Older sensors can be a security risk. Properly managed ones reduce risk while still providing useful insight.
In some cases, ultrasound is used for room awareness and proximity detection rather than Bluetooth, because it does not travel beyond doors and windows in the same way. It’s a small technical decision, but it shows the level of thought that has gone into the design.
This isn’t presented as an all-or-nothing transformation. The phrase used was “crawl, walk, run”. Start with obvious value. Expand once you understand the benefit.
Designed for collaboration, not hierarchy
The meeting rooms themselves felt considered rather than over-engineered.
They face natural light, with blinds that adjust automatically throughout the day. Plants and natural materials soften the space. Together, it reflects what designers would call a biophilic approach — bringing natural elements into the working environment to make it feel more human — but done in such a way that it doesn’t create a maintenance burden.

Acoustic treatment is built in and even the table shape is deliberate. I looked it up and apparently it’s an isosceles trapezoid (schoolboy Mark would probably have known that - just one of many facts I’ve forgotten over the past few decades).

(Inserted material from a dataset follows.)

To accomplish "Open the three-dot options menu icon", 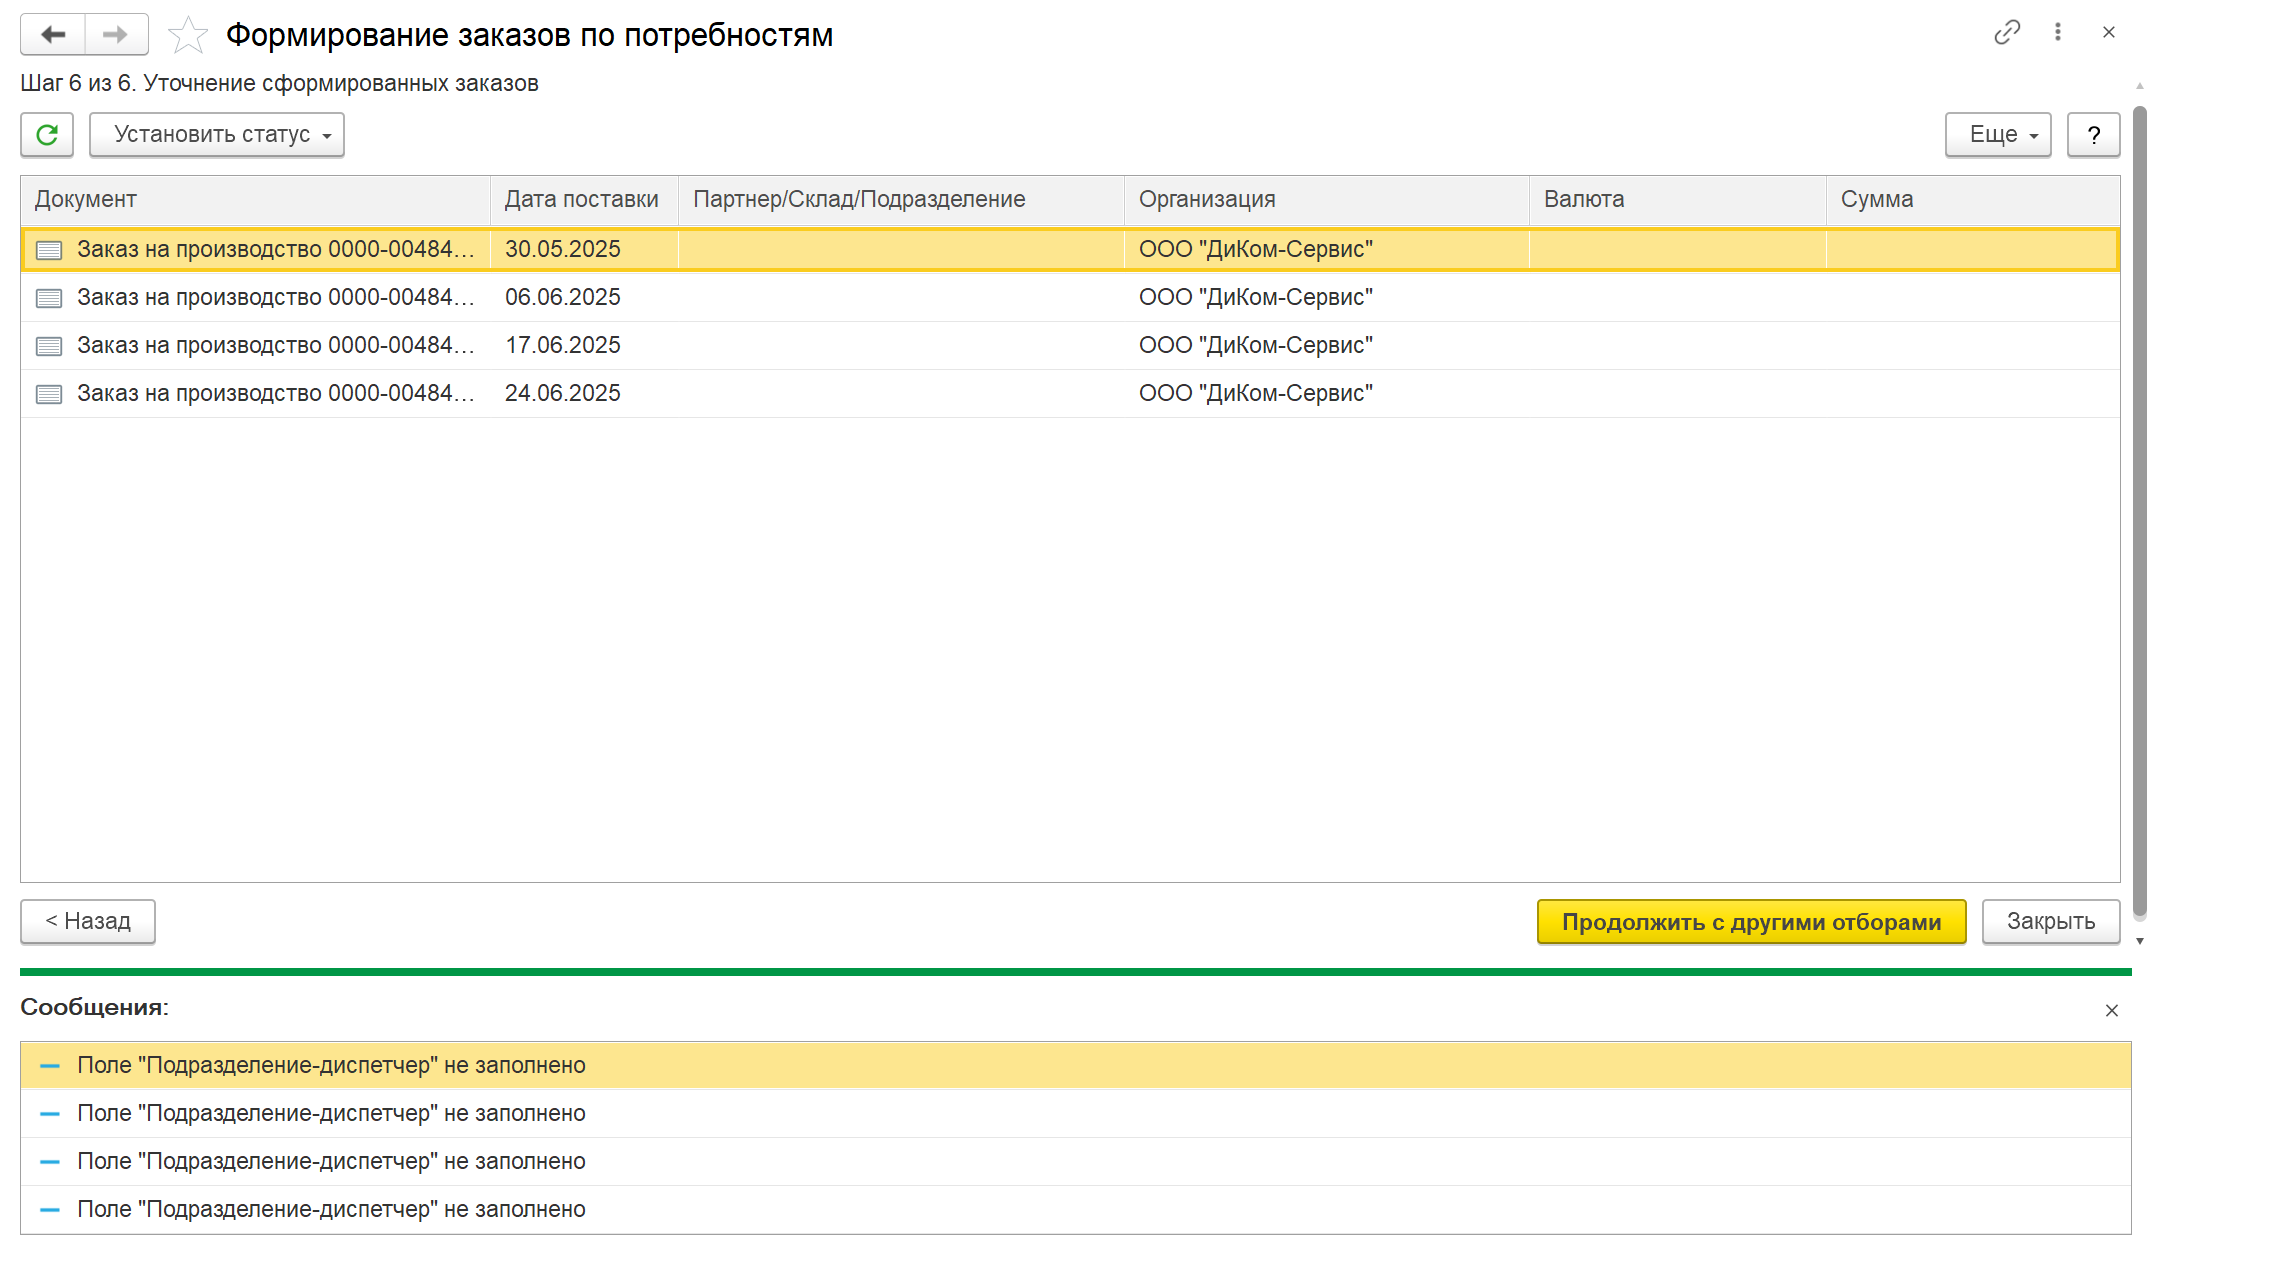I will click(2057, 33).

The shape means remote participants aren’t visually sidelined and no one sits at a symbolic “head of the table”.
Different areas are designed with varying levels of stimulation. Some spaces are more open and collaborative, others quieter and lower intensity. It’s a simple acknowledgement that not everyone works best in the same sensory environment.

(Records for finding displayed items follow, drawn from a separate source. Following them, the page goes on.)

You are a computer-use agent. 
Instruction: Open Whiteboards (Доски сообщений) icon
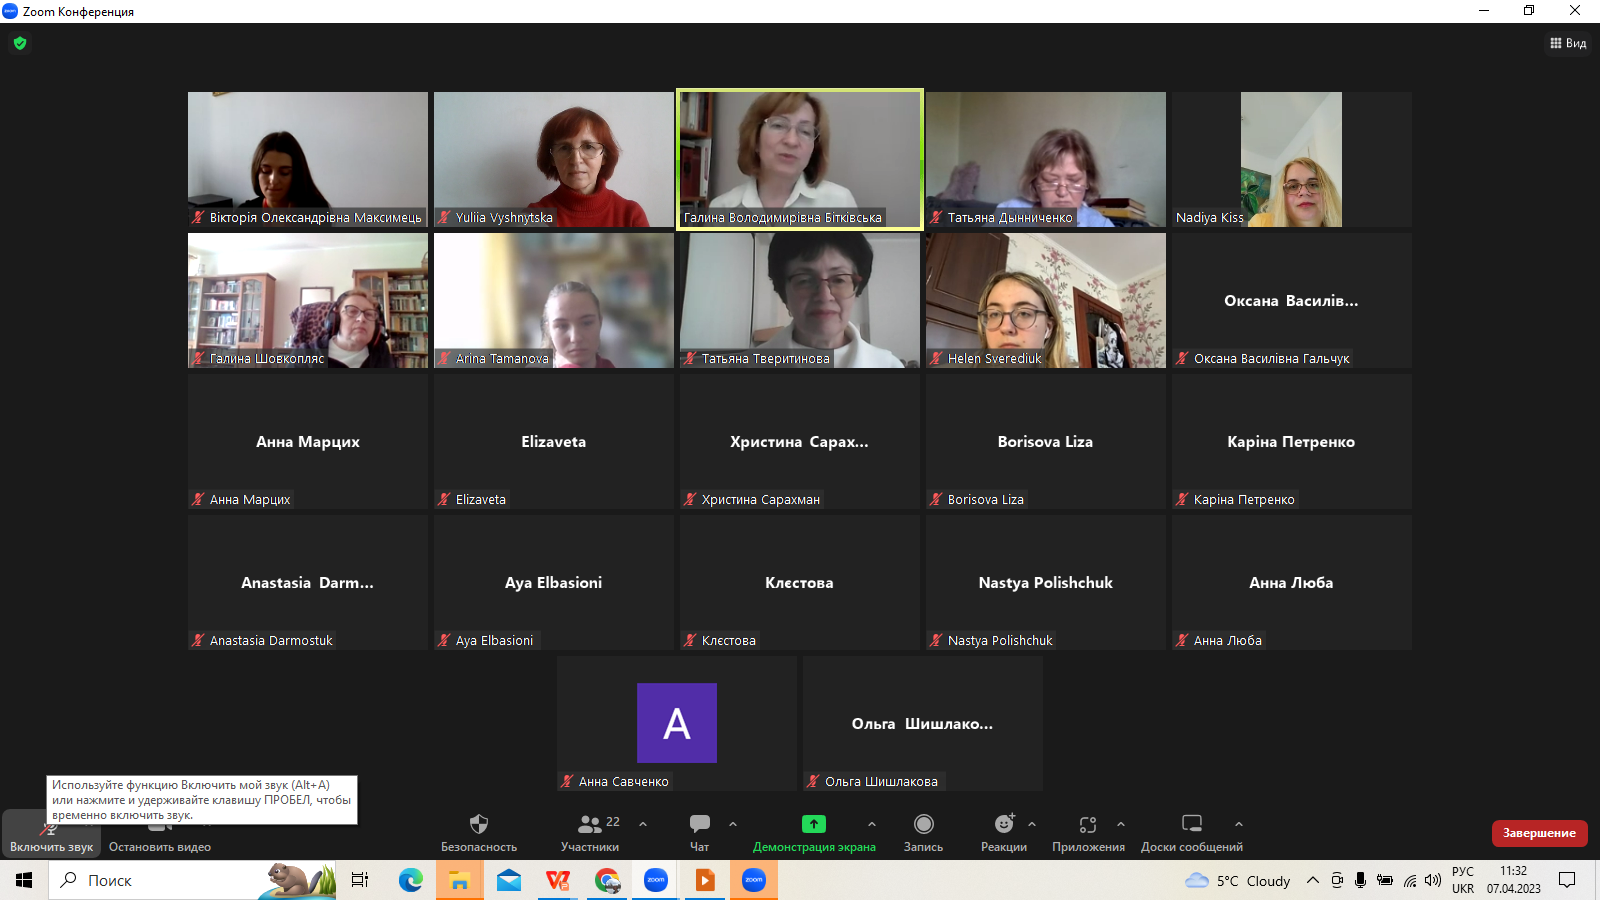(1191, 825)
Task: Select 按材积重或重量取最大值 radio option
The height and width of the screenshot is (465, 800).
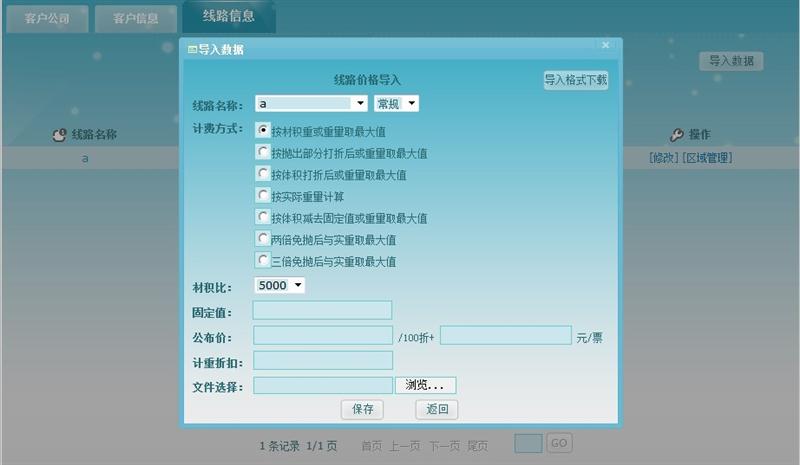Action: 262,130
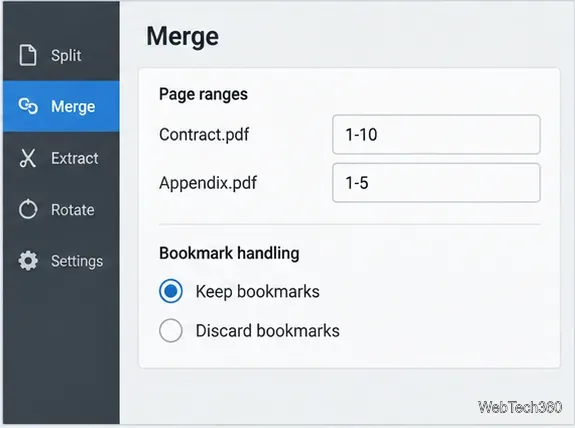The image size is (575, 428).
Task: Click the Discard bookmarks option text
Action: [x=267, y=331]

These may sound like small things. But small design decisions add up. In sport, they would be called marginal gains.
The technology in the room follows the same thinking. It can detect how many people are present, where voices are coming from, and who is speaking — not just that “the room” is speaking. Facial processing happens locally at the edge rather than sending images to the cloud, and any user profiles are tokenised so they are not easily extractable.

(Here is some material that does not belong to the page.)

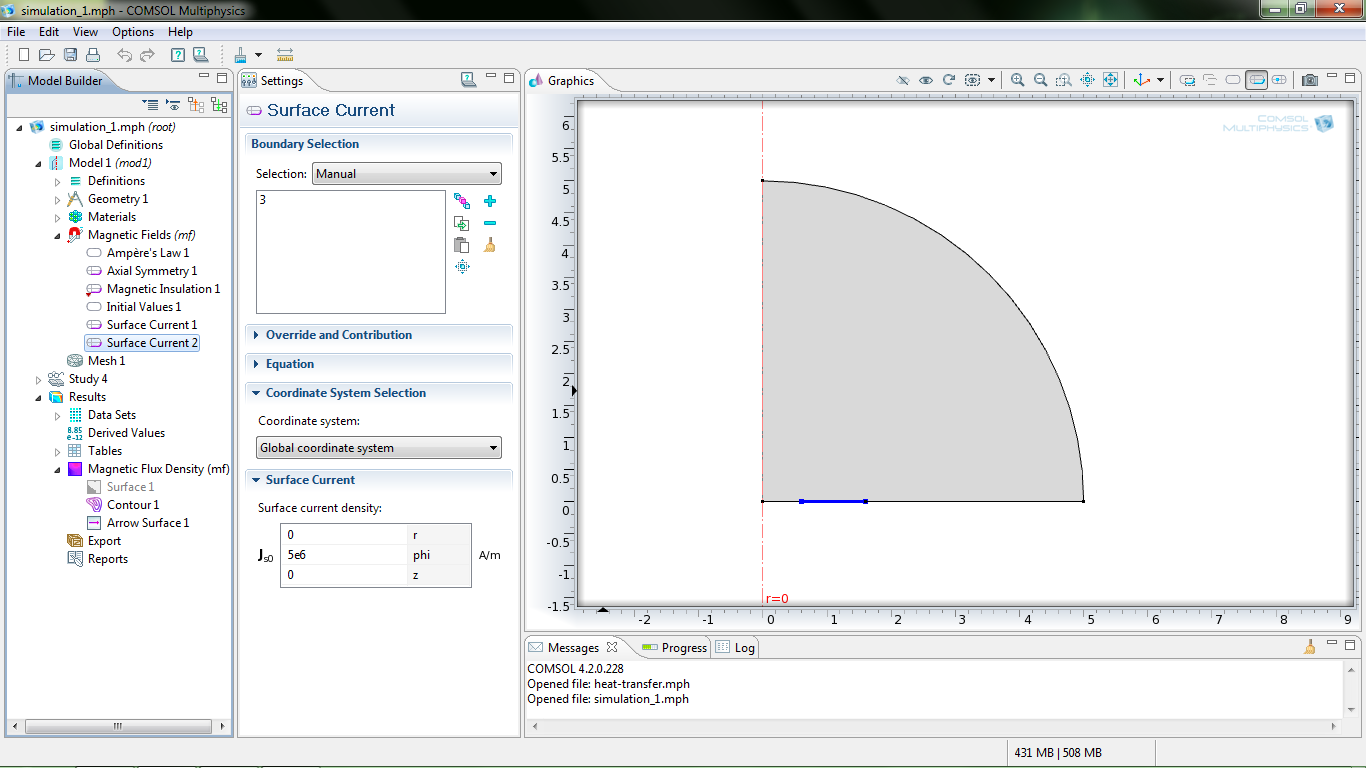Open the Options menu

point(133,32)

The aim isn’t surveillance. It’s to make hybrid meetings feel less awkward and less second-class for those who are not physically present.
You might expect that, in a Cisco office, everything would need to run Webex. Fortunately, that isn’t the case. Rooms can operate across multiple collaboration platforms rather than being locked to one. The equipment runs natively on Cisco’s RoomOS, allowing it to function as Microsoft Teams Room (MTR), Webex, Zoom or a SIP endpoint.
That flexibility matters. People shouldn’t have to think about infrastructure when they walk into a meeting. They should just get on with the conversation.
Getting around
One of the most impressive features is the way that the office integrates with people. That sounds cringy and AI-written (it wasn’t, BTW) but wayfinding is handled simply. Scan a QR code and you can be directed to your room. Scan another and your collaboration profile follows you into the space. It doesn’t adjust desk height or lighting at one of the individual desks (yet), but the direction of travel is clear.
There are strategically-placed displays on the office walls to guide you, integrated with mobile apps.


An office that earns its keep
Out of hours, the building scales itself back. Lighting, heating and cooling adjust automatically based on actual use. That reduces cost and provides real data on how the space is used, rather than relying on assumptions.
Although there is significantly more embedded technology than in a traditional office, operating costs have reduced. Lower energy consumption is part of that equation.
All of this reinforces a simple point: if organisations want people in offices, the space has to offer something that home working does not. Not presenteeism. Not rows of desks. But a better environment for collaboration.
The technology already exists. The harder step is choosing to design work around people rather than around furniture layouts inherited from a different era.